Dass es für die Prävention geschlechtsbezogener Gewalt eine umfangreiche Auseinandersetzung mit Geschlechterrollen braucht, davon ist die Sprecherin der Forschungsgruppe, Melanie Groß, überzeugt. Solche Geschlechterrollen erlernten Kinder besonders im Kita-Alter. „In Kitas wird das wiederholt“, erklärt Groß, „was in der Gesellschaft an Rollenmustern vermittelt wird.“ Und von solchen Rollenbildern sind weder Kinder noch die Päd­ago­g*in­nen frei: Das Verhalten von Mädchen und Jungen werde oft unterschiedlich bewertet – etwa, wenn Mädchen vermittelt wird, ein Junge sei heimlich verliebt in sie, wenn er sie ärgert. „Solche Muster“, da ist Groß sicher, „spielen später in Gewaltdynamiken besonders in heterosexuellen Beziehungen eine große Rolle.“

In Kitas und Schulen wird das Verhalten von Mädchen und Jungen immer noch unterschiedlich bewertet

Auch mit Blick auf Schutzkonzepte zum Umgang mit geschlechtsbezogener Gewalt ist die Situation in Schleswig-Holstein ausbaufähig. Mit 82 Prozent konnte die überwältigende Mehrheit der Schulen kein solches Konzept vorweisen. Auch 68 Prozent der Kitas gaben an, für geschlechtsbezogene Gewalt keine Verfahren zu haben, wobei aber bereits 78 Prozent der Kitas Verfahrensregeln zum Umgang mit Gewalt und Übergriffigkeit von Kindern beschlossen haben. Wie gut die Strukturen von Kita und Schule die Kinder schützen, hängt also am Ende an einzelnen Fach- und Lehrkräften. Dabei sei es eigentlich gerade wichtig, dass es klar geregelte Beschwerdemöglichkeiten und transparente Verfahrensregelungen gebe, betont Micus-Loos.

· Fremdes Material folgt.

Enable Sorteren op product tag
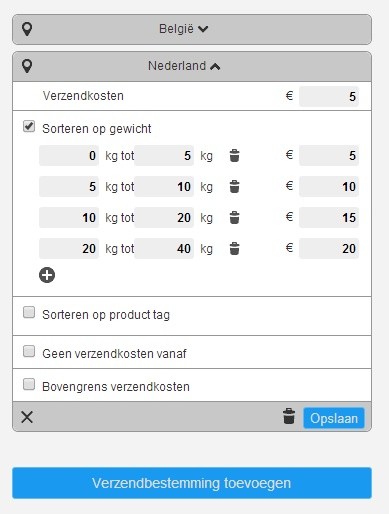 pos(29,312)
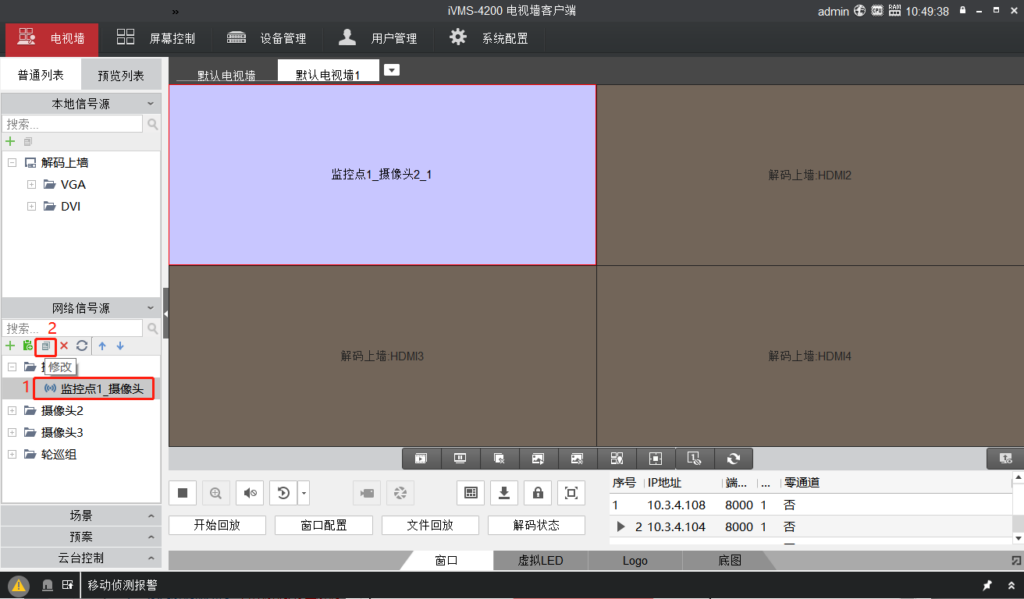Toggle the audio mute speaker icon
The height and width of the screenshot is (599, 1024).
click(x=250, y=492)
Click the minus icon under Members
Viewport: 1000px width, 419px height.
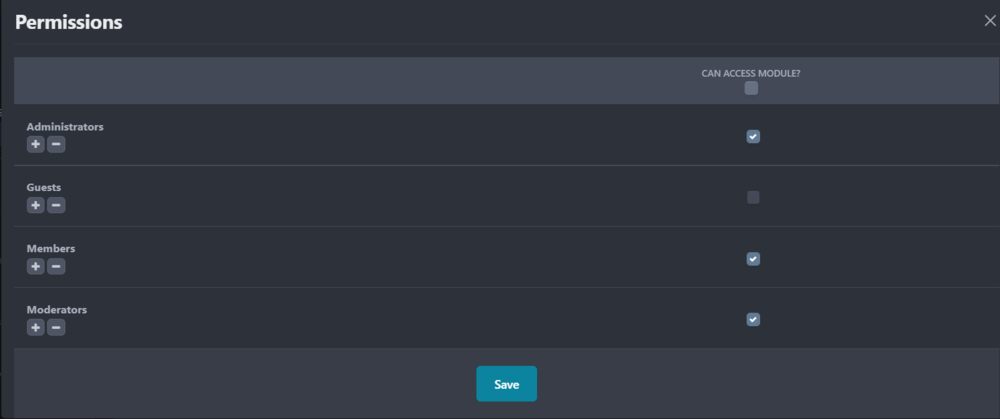click(57, 267)
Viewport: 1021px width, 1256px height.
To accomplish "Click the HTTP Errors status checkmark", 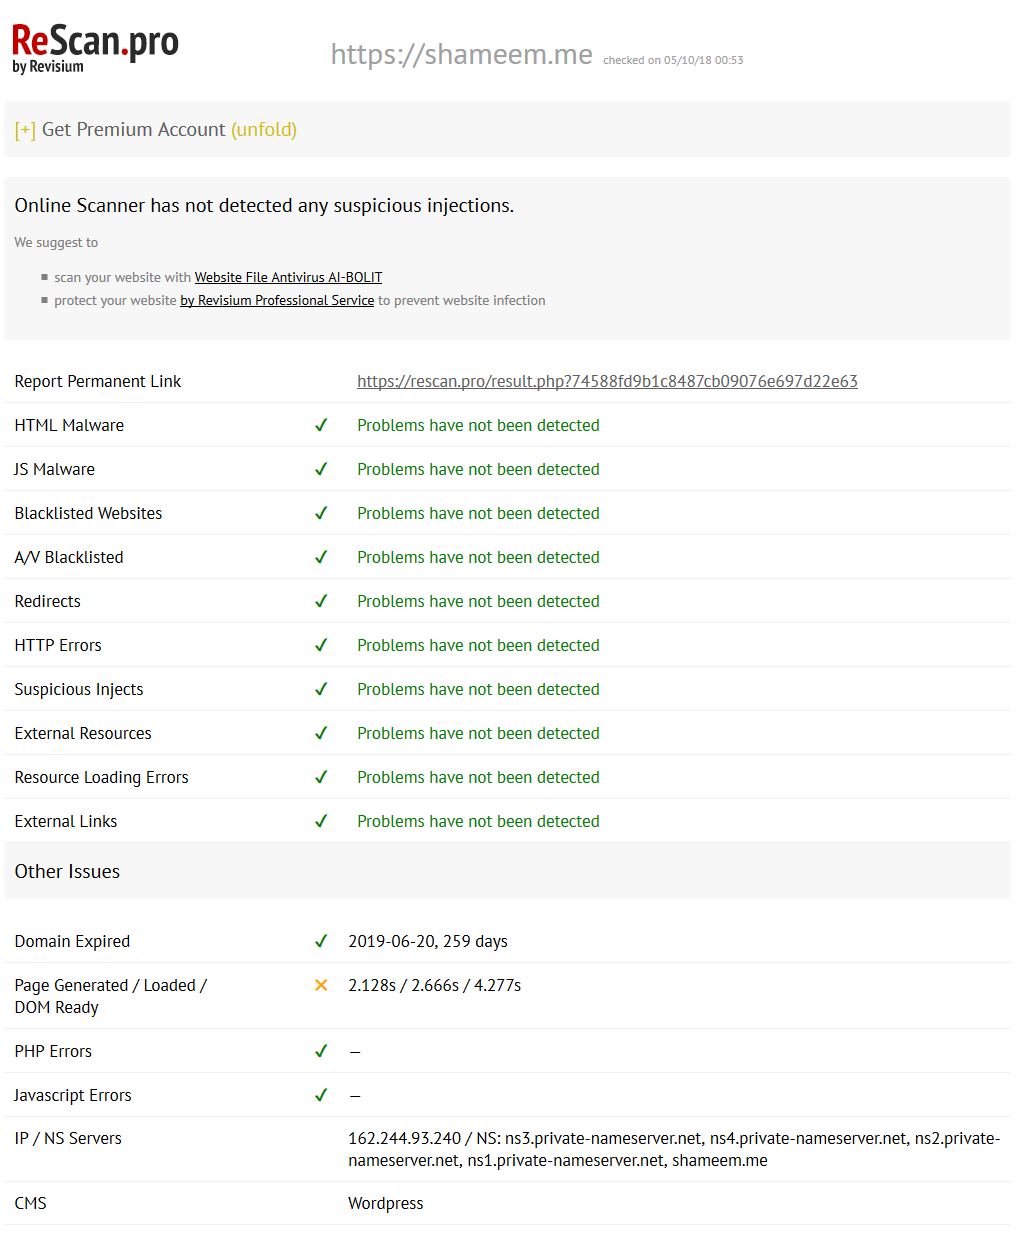I will (x=321, y=645).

Die Forschungsgruppe schlägt deshalb vor, Ressourcen wie Leitfäden extern auszuarbeiten und bereitzustellen. „Eine koordinierende Stelle – das wäre wirklich hilfreich!“, erklärt Melanie Groß. Damit würden Bildungseinrichtungen entlastet und Expertise gebündelt. Außerdem brauche man einen Ausbau von Infrastruktur, Vernetzung, Beratungs- und Unterstützungsangeboten, ergänzt Christiane Micus-Loos. „Und natürlich Fort- und Weiterbildung für die Lehrkräfte.“

Verbesserungsbedarf sehen auch die Befragten. „Es ist schwer, diese Fragen ruhigen Gewissens zu beantworten“, meldet eine Schule zurück. Aber die Schule sei jetzt schon personell, materiell und zeitlich überlastet. Ähnliche Rückmeldungen kommen aus Kitas. Zur Unterstützung der Bildungseinrichtungen brauche man deshalb mehr Ressourcen aus Landesmitteln, erklärt Christiane Micus-Loos.